begin

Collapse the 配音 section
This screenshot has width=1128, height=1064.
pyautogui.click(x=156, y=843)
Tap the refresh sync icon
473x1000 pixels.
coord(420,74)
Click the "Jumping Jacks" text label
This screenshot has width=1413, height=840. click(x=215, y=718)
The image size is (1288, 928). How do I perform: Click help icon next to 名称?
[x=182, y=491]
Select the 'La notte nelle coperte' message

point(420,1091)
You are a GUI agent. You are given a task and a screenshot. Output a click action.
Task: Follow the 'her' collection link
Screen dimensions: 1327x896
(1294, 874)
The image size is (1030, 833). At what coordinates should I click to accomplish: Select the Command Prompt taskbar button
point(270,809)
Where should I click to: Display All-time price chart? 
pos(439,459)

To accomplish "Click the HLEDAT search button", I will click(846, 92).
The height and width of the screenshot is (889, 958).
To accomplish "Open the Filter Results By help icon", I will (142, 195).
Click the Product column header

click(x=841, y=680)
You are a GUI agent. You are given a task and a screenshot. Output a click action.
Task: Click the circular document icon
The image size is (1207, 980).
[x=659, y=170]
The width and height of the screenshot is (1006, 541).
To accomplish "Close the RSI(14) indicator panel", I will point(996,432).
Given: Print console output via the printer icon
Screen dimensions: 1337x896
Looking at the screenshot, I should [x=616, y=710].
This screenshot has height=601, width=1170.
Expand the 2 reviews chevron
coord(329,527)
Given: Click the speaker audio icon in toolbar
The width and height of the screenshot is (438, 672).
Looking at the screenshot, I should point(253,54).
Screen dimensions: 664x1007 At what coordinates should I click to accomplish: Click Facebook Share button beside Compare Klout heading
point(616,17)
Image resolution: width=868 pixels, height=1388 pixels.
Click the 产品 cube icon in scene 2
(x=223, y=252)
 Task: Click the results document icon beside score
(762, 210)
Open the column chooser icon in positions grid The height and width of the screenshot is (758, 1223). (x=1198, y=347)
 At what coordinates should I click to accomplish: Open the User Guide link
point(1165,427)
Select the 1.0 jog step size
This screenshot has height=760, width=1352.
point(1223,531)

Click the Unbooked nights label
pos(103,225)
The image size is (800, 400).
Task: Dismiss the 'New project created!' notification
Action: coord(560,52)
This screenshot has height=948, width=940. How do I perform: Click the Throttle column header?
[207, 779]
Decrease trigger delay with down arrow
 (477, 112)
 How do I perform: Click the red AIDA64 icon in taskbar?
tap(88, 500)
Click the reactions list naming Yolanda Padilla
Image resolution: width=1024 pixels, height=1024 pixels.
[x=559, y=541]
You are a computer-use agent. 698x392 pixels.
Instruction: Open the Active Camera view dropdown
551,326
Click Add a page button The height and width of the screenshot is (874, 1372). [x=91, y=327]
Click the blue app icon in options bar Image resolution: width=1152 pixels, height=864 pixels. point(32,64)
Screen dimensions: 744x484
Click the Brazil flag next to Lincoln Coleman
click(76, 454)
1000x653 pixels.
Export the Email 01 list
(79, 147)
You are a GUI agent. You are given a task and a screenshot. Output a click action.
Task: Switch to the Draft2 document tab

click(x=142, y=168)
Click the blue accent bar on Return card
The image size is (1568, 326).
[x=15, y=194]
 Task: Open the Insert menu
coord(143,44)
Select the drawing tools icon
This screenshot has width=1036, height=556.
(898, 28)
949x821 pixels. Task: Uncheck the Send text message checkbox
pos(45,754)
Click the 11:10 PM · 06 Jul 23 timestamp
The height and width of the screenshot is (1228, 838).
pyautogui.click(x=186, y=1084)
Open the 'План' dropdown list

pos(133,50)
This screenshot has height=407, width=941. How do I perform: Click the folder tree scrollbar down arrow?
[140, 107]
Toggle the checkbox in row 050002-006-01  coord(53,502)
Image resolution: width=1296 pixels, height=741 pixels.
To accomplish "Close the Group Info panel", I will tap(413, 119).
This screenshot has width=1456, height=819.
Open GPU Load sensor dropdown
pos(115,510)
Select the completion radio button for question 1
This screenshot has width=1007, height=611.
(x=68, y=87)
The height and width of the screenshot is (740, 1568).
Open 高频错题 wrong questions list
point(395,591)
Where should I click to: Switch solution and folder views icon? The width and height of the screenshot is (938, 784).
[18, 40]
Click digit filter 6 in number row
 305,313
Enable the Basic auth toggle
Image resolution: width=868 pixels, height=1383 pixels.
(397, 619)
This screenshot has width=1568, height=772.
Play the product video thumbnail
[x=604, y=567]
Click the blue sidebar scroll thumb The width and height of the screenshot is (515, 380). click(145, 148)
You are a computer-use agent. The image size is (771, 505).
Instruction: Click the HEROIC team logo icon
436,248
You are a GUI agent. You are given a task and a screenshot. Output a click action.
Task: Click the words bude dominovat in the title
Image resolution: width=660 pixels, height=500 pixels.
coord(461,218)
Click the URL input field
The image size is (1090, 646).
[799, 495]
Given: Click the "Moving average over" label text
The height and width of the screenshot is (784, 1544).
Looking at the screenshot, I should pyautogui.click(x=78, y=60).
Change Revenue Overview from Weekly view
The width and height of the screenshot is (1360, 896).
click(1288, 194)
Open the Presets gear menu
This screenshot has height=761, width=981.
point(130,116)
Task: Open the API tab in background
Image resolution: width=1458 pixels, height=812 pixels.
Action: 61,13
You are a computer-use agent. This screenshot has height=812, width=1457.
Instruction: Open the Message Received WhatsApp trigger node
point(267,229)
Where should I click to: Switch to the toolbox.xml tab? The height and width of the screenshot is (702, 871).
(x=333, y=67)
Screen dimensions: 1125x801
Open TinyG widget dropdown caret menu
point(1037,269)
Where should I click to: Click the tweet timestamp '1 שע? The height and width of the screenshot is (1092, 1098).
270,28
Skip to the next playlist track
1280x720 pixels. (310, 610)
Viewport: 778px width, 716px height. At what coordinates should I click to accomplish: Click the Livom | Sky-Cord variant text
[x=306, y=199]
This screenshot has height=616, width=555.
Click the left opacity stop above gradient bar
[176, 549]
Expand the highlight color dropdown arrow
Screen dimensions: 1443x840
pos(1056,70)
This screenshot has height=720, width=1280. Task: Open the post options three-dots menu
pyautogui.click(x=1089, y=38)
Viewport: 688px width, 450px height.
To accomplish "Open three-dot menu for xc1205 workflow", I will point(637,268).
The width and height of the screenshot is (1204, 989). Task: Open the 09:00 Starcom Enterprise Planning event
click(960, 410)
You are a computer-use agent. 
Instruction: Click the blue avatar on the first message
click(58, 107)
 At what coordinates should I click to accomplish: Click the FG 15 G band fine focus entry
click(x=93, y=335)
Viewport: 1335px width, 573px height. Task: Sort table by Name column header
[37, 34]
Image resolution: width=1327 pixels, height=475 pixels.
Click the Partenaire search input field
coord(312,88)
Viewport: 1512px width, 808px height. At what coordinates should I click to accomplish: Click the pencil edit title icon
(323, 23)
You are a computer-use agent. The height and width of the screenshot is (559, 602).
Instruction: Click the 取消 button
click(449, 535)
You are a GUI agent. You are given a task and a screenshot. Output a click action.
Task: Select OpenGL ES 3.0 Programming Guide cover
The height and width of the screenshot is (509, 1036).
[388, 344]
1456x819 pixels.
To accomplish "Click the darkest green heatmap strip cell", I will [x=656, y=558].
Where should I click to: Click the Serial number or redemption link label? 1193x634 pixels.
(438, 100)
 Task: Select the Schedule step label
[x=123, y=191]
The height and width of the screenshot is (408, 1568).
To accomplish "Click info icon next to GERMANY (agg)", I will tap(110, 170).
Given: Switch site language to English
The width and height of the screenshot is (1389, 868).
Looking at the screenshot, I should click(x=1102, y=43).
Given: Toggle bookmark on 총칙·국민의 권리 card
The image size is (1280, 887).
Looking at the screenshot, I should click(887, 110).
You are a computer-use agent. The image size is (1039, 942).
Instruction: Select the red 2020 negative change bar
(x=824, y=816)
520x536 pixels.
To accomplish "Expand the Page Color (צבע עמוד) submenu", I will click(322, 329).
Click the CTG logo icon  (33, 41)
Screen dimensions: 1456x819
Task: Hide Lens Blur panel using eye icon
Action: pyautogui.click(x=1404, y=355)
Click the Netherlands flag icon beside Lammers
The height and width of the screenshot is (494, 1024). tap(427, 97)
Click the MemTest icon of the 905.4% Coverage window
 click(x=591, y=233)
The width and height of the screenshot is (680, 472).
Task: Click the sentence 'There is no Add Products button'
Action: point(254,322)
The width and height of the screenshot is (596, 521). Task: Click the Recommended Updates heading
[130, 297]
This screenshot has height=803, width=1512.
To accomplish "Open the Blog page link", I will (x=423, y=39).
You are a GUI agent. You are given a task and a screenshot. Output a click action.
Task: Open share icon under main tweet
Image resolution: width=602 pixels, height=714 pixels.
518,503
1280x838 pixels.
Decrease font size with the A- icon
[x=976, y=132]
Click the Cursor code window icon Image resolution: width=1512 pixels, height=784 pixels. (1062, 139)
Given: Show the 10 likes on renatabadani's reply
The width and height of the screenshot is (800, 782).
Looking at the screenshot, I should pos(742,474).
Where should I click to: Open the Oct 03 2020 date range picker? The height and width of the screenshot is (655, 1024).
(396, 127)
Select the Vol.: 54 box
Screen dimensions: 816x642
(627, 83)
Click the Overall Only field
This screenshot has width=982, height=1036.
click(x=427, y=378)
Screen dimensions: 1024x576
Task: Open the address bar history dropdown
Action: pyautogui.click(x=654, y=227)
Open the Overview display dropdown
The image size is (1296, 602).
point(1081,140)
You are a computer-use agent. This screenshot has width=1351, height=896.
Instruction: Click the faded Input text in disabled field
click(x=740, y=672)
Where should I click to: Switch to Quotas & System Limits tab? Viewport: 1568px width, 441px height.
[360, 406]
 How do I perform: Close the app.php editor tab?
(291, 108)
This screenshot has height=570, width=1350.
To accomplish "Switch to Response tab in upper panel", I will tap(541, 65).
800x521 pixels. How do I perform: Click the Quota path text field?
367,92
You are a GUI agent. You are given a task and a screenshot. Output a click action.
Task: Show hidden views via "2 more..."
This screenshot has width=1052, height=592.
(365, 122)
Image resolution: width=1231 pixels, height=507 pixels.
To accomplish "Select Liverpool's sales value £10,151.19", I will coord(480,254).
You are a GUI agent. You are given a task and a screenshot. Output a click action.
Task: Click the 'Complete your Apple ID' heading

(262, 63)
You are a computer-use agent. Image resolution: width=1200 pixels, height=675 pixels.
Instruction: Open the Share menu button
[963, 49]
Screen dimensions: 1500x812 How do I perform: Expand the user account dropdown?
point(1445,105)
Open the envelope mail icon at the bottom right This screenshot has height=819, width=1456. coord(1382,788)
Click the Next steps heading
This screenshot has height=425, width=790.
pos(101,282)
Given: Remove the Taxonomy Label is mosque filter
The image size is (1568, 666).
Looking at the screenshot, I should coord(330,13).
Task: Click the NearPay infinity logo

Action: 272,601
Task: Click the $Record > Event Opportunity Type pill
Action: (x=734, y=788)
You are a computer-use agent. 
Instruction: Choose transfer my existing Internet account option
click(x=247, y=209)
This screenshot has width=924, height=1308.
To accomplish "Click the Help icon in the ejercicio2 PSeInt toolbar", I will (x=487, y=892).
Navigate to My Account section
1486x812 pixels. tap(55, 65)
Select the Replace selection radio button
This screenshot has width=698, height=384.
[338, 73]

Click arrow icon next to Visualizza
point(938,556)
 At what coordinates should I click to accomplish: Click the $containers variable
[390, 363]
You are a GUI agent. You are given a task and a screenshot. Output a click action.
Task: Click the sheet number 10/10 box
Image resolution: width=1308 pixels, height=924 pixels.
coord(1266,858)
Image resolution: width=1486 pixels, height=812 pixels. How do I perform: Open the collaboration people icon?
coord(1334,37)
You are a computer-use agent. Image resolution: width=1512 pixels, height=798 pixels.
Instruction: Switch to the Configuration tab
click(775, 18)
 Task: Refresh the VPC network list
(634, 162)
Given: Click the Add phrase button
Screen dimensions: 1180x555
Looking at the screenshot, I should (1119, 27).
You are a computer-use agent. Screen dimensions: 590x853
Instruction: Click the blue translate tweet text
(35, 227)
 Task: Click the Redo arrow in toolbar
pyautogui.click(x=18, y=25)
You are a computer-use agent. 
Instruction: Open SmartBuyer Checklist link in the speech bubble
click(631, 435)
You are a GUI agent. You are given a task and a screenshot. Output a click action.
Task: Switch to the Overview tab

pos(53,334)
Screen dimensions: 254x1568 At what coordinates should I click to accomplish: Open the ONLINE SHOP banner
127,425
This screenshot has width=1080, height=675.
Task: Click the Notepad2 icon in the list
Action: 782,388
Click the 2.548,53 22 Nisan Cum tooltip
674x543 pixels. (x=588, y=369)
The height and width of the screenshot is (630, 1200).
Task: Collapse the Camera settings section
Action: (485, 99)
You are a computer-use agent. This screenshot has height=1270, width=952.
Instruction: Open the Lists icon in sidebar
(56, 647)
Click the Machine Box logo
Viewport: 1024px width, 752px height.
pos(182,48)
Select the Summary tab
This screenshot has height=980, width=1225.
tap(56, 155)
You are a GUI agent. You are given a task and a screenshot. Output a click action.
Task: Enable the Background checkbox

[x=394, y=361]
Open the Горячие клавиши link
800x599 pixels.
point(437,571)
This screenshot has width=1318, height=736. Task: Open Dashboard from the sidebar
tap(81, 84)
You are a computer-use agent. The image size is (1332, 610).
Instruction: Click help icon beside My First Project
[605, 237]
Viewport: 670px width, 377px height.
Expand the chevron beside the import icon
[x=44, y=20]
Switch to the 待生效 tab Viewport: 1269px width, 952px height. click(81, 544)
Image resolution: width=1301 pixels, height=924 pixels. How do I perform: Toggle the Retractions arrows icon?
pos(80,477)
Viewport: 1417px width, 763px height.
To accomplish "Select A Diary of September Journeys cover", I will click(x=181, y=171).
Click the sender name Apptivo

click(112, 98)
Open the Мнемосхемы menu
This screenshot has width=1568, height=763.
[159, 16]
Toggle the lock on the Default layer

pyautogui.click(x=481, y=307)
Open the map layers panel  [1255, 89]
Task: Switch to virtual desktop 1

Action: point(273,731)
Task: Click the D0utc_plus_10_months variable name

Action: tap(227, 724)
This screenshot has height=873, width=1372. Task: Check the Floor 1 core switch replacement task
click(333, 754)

end

__Work to complete__:
Rewrite the lines from the first line through the line containing "point(420,1091)", inclusive, replacing "icon" with "symbol" and leaving everything else unchanged.

__Complete output__:
Collapse the 配音 section
This screenshot has width=1128, height=1064.
pyautogui.click(x=156, y=843)
Tap the refresh sync symbol
473x1000 pixels.
coord(420,74)
Click the "Jumping Jacks" text label
This screenshot has width=1413, height=840. click(x=215, y=718)
The image size is (1288, 928). How do I perform: Click help symbol next to 名称?
[x=182, y=491]
Select the 'La notte nelle coperte' message

point(420,1091)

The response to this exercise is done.